Welcome to 2013, the Year of the Snake.

2012, the Year of the Dragon, failed to deliver a whole lot. Let’s hope the Snake does better.

The Year of the Snake rolls around every 12 years. The Japanese say people born in a snake year are profound thinkers. Chinese wisdom says snake people are good with money. In Vietnam, the snake is a symbol of good luck. All of which is promising.

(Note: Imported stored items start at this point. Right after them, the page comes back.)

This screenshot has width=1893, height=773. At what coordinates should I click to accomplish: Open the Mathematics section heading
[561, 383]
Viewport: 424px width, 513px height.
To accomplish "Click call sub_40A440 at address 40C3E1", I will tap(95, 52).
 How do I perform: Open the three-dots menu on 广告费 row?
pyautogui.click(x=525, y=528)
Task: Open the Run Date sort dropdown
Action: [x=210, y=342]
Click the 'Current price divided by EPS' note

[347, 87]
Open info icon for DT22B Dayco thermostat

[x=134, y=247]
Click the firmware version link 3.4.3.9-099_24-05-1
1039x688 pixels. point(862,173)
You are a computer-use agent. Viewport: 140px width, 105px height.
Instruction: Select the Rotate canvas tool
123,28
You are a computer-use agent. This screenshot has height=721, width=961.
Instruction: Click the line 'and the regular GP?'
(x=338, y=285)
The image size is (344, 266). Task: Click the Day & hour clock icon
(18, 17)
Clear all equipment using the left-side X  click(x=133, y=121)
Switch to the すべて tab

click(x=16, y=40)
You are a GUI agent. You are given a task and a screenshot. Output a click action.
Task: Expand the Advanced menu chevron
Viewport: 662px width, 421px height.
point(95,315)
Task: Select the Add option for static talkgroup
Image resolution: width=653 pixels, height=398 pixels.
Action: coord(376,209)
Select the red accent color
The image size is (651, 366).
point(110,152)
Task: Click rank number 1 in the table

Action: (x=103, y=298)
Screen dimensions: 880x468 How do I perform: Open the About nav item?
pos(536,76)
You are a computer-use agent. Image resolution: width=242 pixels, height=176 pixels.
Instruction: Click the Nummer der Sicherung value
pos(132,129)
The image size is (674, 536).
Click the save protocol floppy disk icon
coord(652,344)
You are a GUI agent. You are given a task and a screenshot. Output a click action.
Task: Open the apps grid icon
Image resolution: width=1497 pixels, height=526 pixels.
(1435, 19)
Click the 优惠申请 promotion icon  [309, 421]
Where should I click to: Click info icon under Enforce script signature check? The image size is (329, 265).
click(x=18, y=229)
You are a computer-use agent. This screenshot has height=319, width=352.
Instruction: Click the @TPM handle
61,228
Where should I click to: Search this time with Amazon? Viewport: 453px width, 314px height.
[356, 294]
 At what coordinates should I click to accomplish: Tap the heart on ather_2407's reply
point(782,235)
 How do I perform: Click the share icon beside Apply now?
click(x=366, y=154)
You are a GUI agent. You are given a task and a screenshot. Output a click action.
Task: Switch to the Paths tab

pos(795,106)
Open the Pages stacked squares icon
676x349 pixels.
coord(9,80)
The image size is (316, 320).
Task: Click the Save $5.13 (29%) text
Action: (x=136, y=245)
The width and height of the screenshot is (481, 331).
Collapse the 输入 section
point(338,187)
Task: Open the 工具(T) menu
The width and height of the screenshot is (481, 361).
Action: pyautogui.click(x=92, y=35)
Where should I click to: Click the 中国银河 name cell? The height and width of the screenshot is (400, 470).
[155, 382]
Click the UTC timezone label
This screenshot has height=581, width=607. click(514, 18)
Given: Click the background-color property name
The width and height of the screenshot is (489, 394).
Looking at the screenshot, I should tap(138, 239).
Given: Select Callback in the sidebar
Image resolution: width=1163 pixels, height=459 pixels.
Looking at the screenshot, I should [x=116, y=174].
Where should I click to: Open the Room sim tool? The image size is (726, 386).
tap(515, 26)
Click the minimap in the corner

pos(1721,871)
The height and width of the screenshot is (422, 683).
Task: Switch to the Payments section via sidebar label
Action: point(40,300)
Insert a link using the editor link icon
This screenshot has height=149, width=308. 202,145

Permit me to point out that the month of January is…

National Oatmeal Month
National Bath Safety Month
National Tubers and Dried Fruit Month
National Be Kind to Food Servers Month
National Polka Music Month

05CpolkaE

Furthermore…

January 2-8 is National Someday We’ll Laugh About This Week
January 11-17 is National Cuckoo Dancing Week (to celebrate Laurel & Hardy)
January 17-23 is National Fresh-Squeezed Juice Week
January 20-26 is National Clean Out Your Inbox Week
January 21-25 is National No Name Calling Week

Cuckoo Dancing

And on top of that…

January 2 is Happy Mew Year for Cats Day
January 9 is National Static Electricity Day
January 14 is National Caesarian Section Day
January 21 is National Squirrel Appreciation Day
January 28 is National Kazoo Day

Squirrel

2013, here we come!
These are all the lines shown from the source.